### [The exercise]
Put every line of the rows below into a two-column Markdown table with the headers No. and Line. Number the lines in order and leave out blank ones.
** Start of Provided information **
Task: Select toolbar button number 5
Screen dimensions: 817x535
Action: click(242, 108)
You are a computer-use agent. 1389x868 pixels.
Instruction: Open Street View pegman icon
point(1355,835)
** End of Provided information **
### [Answer to this exercise]
| No. | Line |
|---|---|
| 1 | Task: Select toolbar button number 5 |
| 2 | Screen dimensions: 817x535 |
| 3 | Action: click(242, 108) |
| 4 | You are a computer-use agent. 1389x868 pixels. |
| 5 | Instruction: Open Street View pegman icon |
| 6 | point(1355,835) |